→ Extrait de page:
* * * * *

Le régime militaire issu du coup d’Etat avait informé la Cedeao, peu avant, qu’elle ne pourrait pas venir pour l’instant, évoquant des conditions « de sécurité » après l’imposition de sanctions par le bloc ouest-africain.

Le président du Nigeria, Bola Tinubu, également à la tête de la Communauté économique des Etats de l’Afrique de l’Ouest (Cedeao), a jugé mardi 8 août que « la diplomatie » était la « meilleure voie à suivre » pour résoudre la crise au Niger, selon des propos rapportés à la presse par son porte-parole, Ajuri Ngelale. Le Nigeria, qui assure la présidence tournante de l’organisation régionale ouest-africaine, s’exprimait pour la première fois depuis l’expiration dimanche de son ultimatum aux putschistes.

M. Tinubu et les dirigeants des autres pays du bloc ouest-africain « préféreraient une résolution obtenue par des moyens diplomatiques, par des moyens pacifiques, plutôt que tout autre », a ajouté le porte-parole, précisant que cette position serait maintenue « en attendant toute autre résolution qui pourrait ou non résulter du sommet extraordinaire de la Cedeao prévu jeudi ». « Aucune option n’a été écartée par la Cedeao », a toutefois précisé le porte-parole. « Chaque vie humaine compte, et cela signifie que chaque décision prise par le bloc [ouest-africain] le sera en tenant compte de la paix, de la stabilité et du développement non seulement de la sous-région, mais aussi du continent africain », a-t-il dit.

* * * * *

→ Lignes de données:
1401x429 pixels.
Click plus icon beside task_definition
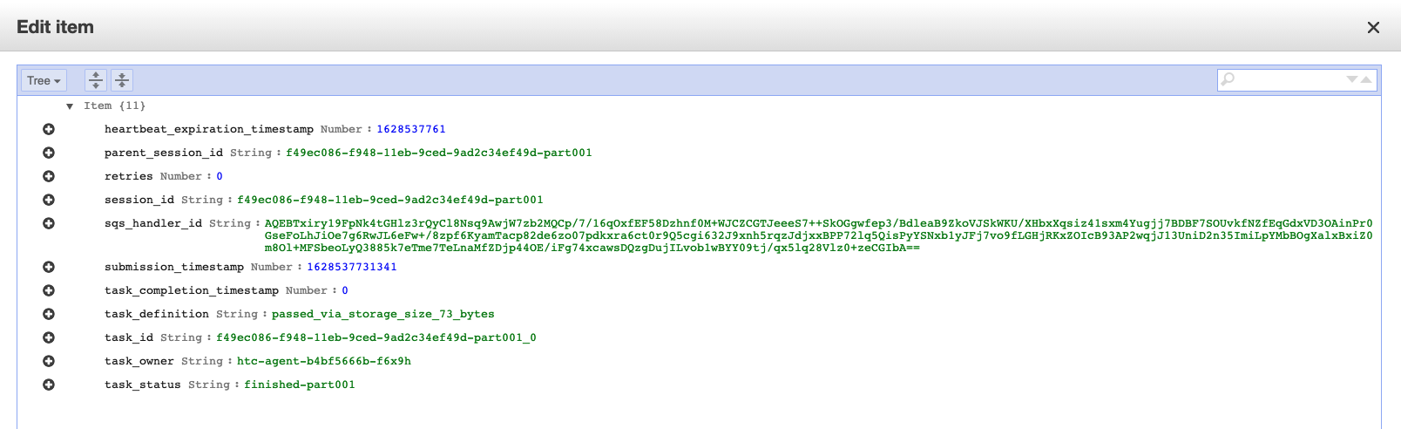[x=49, y=314]
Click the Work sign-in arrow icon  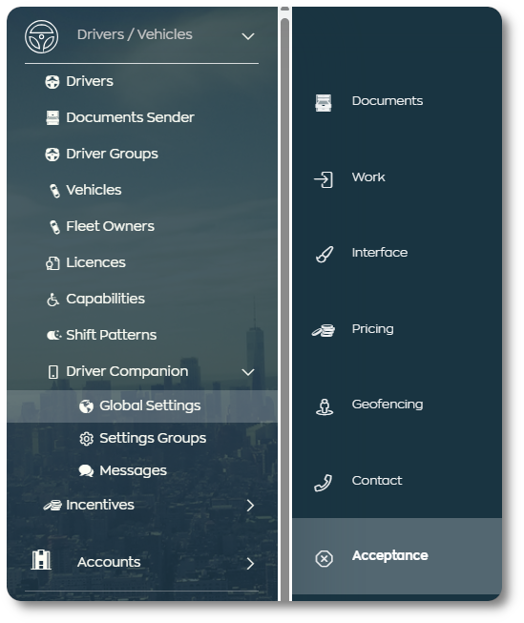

* * * * *

→ Tâches à réaliser:
1. D'après l'extrait sur la crise au Niger, comment s'appelle le porte-parole du président du Nigeria ?
2. Relevez, dans l'extrait sur la crise au Niger, tout ce dont chaque décision du bloc ouest-africain tiendra compte selon le porte-parole.
3. Recopiez fidèlement le passage de l'extrait sur la crise au Niger allant de « Le régime militaire » jusqu'à « le bloc ouest-africain. » inclus.
Les lignes de données n'ont aucun rapport avec l'extrait.

→ Résultats par tâche:
1. Ajuri Ngelale.

2. La paix, la stabilité, le développement.

3.
Le régime militaire issu du coup d’Etat avait informé la Cedeao, peu avant, qu’elle ne pourrait pas venir pour l’instant, évoquant des conditions « de sécurité » après l’imposition de sanctions par le bloc ouest-africain.